J’ajoute mon propre témoignage à cette recension. Ainsi, jamais je n’oublierai le premier concert du patriarche de la chanson francophone auquel j’assistai. C’était au début des 1960, au Séminaire de Joliette où j’étudiais. Félix Leclerc venait y donner un récital au profit des scouts du collège dont je faisais alors partie. André Beaucage, le chef de troupe, m’avait chargé de veiller au confort de l’invité. C’est ainsi que j’ai eu sa guitare entre les mains durant la trentaine de minutes, alors qu’un collégien interprétait ses propres chansons.

Ma seconde rencontre eut lieu un samedi soir d’été de 1964-65 où j’allais écouter Félix au Cabastran, la boîte à chanson joliettaine. Habitant non de la salle de spectacle, je m’y rendais à pied quand une vieille Volkswagen s’est arrêtée et le conducteur, baissant la fenêtre, m’a demandé si le Cabastran était encore loin. « Non, monsieur Leclerc, quelques minutes et vous y serez. Je m’en vais d’ailleurs vous y écouter. » C’est ainsi que je me suis retrouvé passager de la Coccinelle. Mieux : à peine monter, Félix me demande : « On ne s’est pas déjà vu, ici à Joliette? ». Comment cet homme qui voyait des centaines de personnes chaque année pouvait-il se souvenir de l’enfant qui avait tenu sa guitare quelques années auparavant? J’ai alors cru que c’était possible et je le crois encore en 2022.

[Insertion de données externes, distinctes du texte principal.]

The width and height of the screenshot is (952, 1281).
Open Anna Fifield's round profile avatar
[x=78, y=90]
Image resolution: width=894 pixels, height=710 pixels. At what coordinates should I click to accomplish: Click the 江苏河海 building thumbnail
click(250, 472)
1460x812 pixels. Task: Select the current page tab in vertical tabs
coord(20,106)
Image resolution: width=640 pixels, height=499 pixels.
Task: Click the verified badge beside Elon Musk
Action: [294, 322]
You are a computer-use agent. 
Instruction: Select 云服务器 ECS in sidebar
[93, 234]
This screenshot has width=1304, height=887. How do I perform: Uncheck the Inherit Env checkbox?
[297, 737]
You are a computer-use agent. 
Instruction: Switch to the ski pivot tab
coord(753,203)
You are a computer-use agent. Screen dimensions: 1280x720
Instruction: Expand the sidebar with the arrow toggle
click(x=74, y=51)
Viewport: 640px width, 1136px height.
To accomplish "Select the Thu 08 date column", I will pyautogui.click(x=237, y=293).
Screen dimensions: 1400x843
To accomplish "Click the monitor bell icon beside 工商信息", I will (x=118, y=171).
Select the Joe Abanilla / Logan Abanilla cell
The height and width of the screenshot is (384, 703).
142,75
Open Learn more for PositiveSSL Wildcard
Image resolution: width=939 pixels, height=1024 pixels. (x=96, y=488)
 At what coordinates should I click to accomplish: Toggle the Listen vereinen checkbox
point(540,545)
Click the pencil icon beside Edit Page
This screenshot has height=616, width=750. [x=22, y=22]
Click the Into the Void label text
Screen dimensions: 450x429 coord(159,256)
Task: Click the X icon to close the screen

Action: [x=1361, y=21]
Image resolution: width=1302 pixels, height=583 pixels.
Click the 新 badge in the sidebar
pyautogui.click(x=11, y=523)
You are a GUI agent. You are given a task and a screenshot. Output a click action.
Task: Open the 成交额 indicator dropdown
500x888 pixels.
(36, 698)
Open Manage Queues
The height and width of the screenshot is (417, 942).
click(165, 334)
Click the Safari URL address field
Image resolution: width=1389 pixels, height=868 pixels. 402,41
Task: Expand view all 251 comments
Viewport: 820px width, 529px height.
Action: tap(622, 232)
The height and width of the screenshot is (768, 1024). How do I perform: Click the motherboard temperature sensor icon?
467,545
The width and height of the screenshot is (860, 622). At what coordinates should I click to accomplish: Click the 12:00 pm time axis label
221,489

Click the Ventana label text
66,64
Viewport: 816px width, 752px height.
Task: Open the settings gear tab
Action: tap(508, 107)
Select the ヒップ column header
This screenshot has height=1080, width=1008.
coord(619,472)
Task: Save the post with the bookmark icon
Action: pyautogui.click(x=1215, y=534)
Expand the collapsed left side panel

La lecture de Félix et nous : 40 regards sur l’homme et l’œuvre peut éveiller chez les plus âgés la nostalgie d’une époque où le milieu artistique d’après-guerre avait tout à réinventer et que l’arrivée de Félix Leclerc dans le paysage de la musique francophone fut un véritable bouleversement des habitudes culturelles, tant par la modestie du personnage que par la poésie qui se dégageait de ses chansons. Oui, Félix Leclerc était la poésie incarnée et le demeurera éternellement. Voilà pourquoi je vous suggère d’accompagner la lecture de cet ouvrage en écoutant ses chansons qui mettent en perspective l’homme et son œuvre.